Since 2003, the USA has dominated Australia’s inward stock of total investment with a share of more than 25 per cent until 2007.

Stock of FDI: source countries

In 2009, the stock of FDI in Australia was $436 billion (Figure 7, Table A3 in Attachment). The top sources were:  

  • USA with 23 per cent (A$99 billion, down by 0.6 per cent)  
  • UK with 15 per cent (A$63billion, up by three per cent)
  • Japan with 10 per cent (A$45 billion, up by 23 per cent)  
  • Netherlands with eight per cent (A$34 billion, up by 63 per cent), and
  • Switzerland with four per cent (A$18 billion, down by 20 per cent).

The overall trend of FDI from the European and North American markets appears to be gradually softening, yielding to other emerging markets.

Total foreign investment inflows: source countries

In 2009, total foreign investment inflows reached A$160 billion in 2009 (up by eight per cent) (Figure 8, Table A4 in Attachment). The top sources were:

  • USA (A$94 billion)
  • UK (A$34 billion)
  • Netherlands (A$13 billion)
  • Japan (A$11 billion) 
  • China (A$8 billion)
  • Canada (A$3 billion)
  • Belgium (A$2.5 billion), and
  • Bermuda (A$1.5 billion).

The shares of the US and the UK dominate total capital inflows, with 59 per cent and 21 per cent respectively. It is interesting to note that total capital inflows from US companies indicate that they invested in Australia substantially through ‘other investment’ (A$41.7 billion), which may largely be attributed to reinvested earnings, rather than new inflows.[6]

Figure 6: Stock of total investment from major partners in Australia, A$ billion

Figure 6: Stock of total investment from major partners in Australia, A$ billion

Figure 7: Stock of FDI from major partners in Australia, A$ billion

Figure 7: Stock of FDI from major partners in Australia, A$ billion

Source: ABS, International investment position, cat. no. 5352.0, op. cit.
Note: total investment includes portfolio, foreign direct investment (FDI), financial derivatives and other investment.

FDI inflows from major partners

The sources of total foreign investment differ somewhat from the sources of FDI.

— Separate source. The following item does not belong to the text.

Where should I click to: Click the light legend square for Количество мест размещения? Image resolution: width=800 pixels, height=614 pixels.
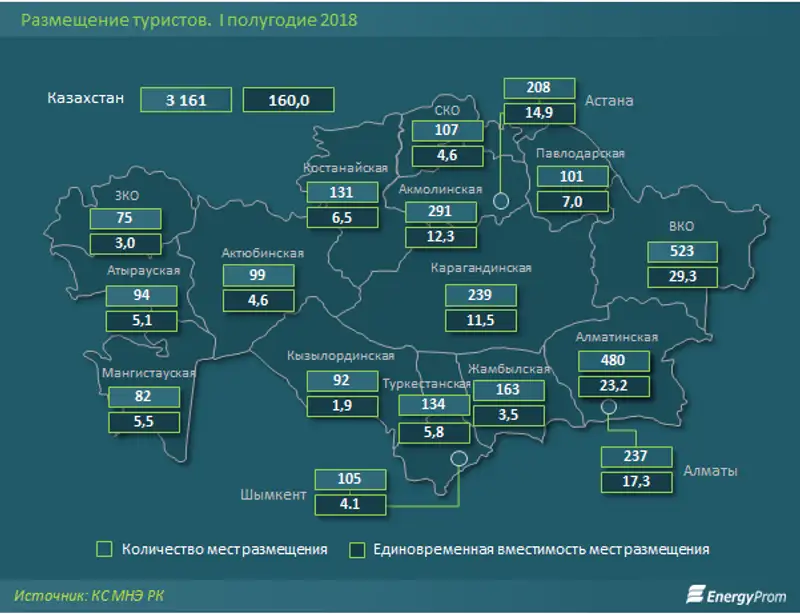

In 2009, Australia received  A$36 billion in FDI inflows from partner countries, down by 34 per cent from the previous year (in Australian dollar terms) (Figure 9, Table A5 in Attachment). The top counties were:

  • The Netherlands (A$12.3 billion)
  • Japan (A$9.8 billion)
  • China (A$5 billion)
  • Singapore ($5 billion), and
  • Canada (A$3 billion).

It is worth noting if one compares data from the ABS and data from the FIRB. it seems that ABS data may underreport Chinese investment. However, the ABS data relate to realised investment while the FIRB data relate to approved investment. Further, ABS data on foreign investment are mainly generated from sample surveys, and have a time lag. In the market though, there is a growing optimism (depending on the relationship of the stakeholders) about the future direction of Chinese investment in Australia, which seems to be accelerating mainly, but not exclusively, in the resources sector.

Figure 8: Inflows of total investment by major partners in Australia, 2009

Figure 8: Inflows of total investment by major partners in Australia, 2009

Figure 9: FDI inflows from major partners in Australia, 2009

Figure 9: FDI inflows from major partners in Australia, 2009

Source: ABS, International investment position, cat. no. 5352.0, op. cit.
Note: total investment includes portfolio, foreign direct investment (FDI), financial derivatives and other investment.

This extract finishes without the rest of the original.